Royal Dutch Shell began oil production in the Niger Delta in 1958 and there has been a long history of popular opposition to its presence in the region. This case was initiated after the execution of well known Nigerian activist Ken Saro Wiwa and eight other Ogoni men by the Nigerian military dictatorship in 1995. Almost 14 years later, 10 plaintiffs from the oil rich Delta had succeeded in getting Shell to court to face these charges. Most of these people are either family members of the deceased victims or people who were injured by military forces in the 1990s. This was possible through the work of community based groups in the USA and the fact that that country has a law that allows foreign nationals to bring human rights lawsuits against corporations (the Alien Tort Statute).

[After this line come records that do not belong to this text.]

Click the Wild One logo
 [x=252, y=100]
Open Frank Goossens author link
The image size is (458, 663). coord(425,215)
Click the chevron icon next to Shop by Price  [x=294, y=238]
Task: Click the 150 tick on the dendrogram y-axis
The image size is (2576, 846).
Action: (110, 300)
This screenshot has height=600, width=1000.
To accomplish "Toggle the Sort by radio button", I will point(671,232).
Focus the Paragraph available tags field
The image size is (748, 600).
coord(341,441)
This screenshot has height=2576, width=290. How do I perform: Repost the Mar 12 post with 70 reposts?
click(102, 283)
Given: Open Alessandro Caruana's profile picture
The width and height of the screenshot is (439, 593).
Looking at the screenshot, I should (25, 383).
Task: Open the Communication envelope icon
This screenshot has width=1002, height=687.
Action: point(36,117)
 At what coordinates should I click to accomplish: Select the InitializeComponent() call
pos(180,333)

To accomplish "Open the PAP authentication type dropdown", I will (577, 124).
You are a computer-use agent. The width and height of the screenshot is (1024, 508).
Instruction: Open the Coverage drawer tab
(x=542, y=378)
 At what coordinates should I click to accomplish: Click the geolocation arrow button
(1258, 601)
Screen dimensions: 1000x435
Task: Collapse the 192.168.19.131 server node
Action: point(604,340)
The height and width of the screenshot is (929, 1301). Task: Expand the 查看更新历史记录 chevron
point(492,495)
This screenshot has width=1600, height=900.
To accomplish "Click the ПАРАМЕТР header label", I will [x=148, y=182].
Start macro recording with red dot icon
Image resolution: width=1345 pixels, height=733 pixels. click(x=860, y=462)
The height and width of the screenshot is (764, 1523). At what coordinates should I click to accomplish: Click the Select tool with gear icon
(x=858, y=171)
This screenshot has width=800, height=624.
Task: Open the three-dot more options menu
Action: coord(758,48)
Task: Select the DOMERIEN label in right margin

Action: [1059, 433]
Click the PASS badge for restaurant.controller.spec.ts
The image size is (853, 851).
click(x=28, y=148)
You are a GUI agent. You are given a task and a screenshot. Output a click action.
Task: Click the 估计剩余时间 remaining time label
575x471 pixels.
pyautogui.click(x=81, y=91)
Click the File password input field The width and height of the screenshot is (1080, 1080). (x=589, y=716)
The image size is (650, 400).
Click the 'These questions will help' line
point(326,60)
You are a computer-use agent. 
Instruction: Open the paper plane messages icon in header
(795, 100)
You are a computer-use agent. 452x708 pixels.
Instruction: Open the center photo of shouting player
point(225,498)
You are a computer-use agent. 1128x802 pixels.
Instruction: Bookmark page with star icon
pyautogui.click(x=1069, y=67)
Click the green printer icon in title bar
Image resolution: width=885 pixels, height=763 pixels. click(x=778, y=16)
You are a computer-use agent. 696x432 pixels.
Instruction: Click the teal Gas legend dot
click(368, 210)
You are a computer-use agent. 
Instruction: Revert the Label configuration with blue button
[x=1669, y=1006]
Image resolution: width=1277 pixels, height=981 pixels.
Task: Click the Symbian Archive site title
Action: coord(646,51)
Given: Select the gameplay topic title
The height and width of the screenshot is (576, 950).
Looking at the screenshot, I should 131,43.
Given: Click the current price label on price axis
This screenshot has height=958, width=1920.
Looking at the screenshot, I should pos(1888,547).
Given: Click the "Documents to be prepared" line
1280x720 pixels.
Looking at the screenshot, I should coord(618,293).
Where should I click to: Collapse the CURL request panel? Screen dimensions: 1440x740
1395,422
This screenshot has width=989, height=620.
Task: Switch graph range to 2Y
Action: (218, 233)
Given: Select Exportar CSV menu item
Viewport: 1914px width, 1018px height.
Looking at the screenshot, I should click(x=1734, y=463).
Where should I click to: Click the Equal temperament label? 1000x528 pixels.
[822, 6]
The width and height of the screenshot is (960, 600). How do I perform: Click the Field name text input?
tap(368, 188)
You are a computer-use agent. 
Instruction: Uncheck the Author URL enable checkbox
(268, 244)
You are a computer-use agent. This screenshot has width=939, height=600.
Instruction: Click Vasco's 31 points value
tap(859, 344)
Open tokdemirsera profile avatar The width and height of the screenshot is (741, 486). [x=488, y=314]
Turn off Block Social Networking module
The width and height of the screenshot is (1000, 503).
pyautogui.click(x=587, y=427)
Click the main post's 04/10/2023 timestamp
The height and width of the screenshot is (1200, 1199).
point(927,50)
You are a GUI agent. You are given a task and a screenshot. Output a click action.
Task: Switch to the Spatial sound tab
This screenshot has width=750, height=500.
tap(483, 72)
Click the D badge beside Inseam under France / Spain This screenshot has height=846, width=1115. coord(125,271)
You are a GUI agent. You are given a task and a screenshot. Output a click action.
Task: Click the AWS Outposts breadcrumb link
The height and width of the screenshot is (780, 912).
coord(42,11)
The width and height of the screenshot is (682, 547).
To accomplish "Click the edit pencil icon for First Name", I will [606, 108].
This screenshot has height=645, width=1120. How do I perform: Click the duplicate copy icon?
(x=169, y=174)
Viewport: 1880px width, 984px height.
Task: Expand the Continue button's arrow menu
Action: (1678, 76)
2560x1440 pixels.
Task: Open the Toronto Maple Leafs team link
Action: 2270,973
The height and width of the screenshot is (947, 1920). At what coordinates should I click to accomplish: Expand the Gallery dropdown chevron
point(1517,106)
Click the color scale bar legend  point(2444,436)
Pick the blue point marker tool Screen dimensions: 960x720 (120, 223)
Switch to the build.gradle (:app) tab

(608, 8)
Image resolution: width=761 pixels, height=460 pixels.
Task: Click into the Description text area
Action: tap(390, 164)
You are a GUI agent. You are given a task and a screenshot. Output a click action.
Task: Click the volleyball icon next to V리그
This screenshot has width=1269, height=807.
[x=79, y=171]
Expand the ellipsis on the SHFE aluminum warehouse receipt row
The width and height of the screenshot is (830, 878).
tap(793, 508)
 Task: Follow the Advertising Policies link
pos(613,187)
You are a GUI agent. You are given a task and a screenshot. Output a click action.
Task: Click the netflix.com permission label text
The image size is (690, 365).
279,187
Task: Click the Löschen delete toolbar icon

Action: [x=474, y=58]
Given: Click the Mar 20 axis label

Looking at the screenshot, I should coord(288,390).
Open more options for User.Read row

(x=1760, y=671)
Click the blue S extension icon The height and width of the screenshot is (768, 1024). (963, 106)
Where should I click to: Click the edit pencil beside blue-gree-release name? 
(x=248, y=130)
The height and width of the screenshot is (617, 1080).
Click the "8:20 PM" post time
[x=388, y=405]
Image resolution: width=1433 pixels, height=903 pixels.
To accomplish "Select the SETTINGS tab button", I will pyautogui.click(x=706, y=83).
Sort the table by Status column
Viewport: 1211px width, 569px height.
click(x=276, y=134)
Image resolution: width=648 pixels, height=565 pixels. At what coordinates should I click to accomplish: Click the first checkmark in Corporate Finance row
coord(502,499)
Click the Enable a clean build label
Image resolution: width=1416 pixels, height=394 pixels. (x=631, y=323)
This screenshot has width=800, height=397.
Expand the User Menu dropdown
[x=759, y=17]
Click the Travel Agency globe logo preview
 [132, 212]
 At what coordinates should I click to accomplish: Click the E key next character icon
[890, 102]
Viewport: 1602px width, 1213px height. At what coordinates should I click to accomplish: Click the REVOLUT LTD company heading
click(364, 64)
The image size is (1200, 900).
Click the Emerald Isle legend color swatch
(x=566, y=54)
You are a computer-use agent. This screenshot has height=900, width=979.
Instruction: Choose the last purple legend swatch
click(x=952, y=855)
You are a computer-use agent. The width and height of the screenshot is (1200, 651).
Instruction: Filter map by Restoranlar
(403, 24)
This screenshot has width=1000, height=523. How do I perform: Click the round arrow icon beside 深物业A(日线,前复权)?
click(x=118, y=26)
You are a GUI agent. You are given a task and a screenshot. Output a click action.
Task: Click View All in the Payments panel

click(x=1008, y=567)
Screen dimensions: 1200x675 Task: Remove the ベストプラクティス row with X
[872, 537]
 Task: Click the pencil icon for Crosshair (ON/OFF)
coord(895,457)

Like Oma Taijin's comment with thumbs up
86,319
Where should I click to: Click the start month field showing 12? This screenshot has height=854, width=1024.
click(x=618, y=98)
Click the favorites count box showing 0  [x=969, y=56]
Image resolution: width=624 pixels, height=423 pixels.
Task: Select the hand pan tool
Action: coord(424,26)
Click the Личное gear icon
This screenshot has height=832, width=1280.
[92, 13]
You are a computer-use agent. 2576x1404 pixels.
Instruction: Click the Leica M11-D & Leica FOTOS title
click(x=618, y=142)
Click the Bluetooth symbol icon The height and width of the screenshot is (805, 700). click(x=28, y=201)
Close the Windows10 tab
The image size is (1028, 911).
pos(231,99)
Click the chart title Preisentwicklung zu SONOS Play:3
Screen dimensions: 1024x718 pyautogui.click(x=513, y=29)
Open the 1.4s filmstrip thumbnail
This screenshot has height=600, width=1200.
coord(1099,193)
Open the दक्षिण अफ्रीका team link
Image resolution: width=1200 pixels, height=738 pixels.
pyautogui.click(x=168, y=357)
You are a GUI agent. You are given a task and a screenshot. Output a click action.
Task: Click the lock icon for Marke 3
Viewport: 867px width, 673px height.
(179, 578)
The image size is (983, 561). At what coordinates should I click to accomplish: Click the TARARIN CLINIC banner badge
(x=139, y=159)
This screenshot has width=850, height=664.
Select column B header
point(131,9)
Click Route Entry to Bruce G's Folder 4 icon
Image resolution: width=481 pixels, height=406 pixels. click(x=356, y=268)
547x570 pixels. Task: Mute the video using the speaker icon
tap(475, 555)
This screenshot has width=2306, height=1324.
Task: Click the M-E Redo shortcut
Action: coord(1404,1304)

The lawsuits have been brought against Royal Dutch Shell and Brian Anderson, the head of Shell’s Nigerian operation at the time. But literally a few days before the case was due to proceed to trial, Shell negotiated an out of court settlement of US$15.5 million, as a “humanitarian gesture”.
Jennie Green, the attorney who initiated the lawsuit in 1996 said of the outcome, “this was one of the first cases to charge a multinational corporation with human rights violations, and this settlement confirms that multinational corporations can no longer act with the impunity they once enjoyed”.
Other cases come to mind: the International Labor Rights Fund has taken on Exxon Mobil Corporation, over allegations that its predecessor companies, Mobil Oil Corporation and Mobil Oil Indonesia, hired military units of the Indonesian national army to provide security for their gas extraction and liquefaction project in Aceh, Indonesia. Members of these military units have been accused of perpetrating human rights abuses against local villagers. ExxonMobil was accused of not taking any proactive measures against these activities by the security forces employed by them.
Friends of the Earth (FoE) took Shell to court in Nigeria over its continued gas flaring in the Niger Delta. It won the case but Shell is yet to heed the Federal Court determination. FoE then worked with residents of the Niger Delta to launch a case in The Netherlands, where Royal Dutch Shell is headquartered. The company faces legal action for repeated oil spills, and the associated human rights impacts of these spills.
Even though the Wiwa v Shell case did not proceed to trial, it has helped establish a principle that goes well beyond Shell and Nigeria. We are all keenly aware of the power of corporations in the local and global economy. One example of this is the widely documented role of the “greenhouse mafia” in influencing climate change policy in Australia. With more than half of the largest economies now being corporations rather than countries, it is more important than ever that the community has the ability to ensure that corporations, no matter how powerful they may be, will be held to universal human rights standards.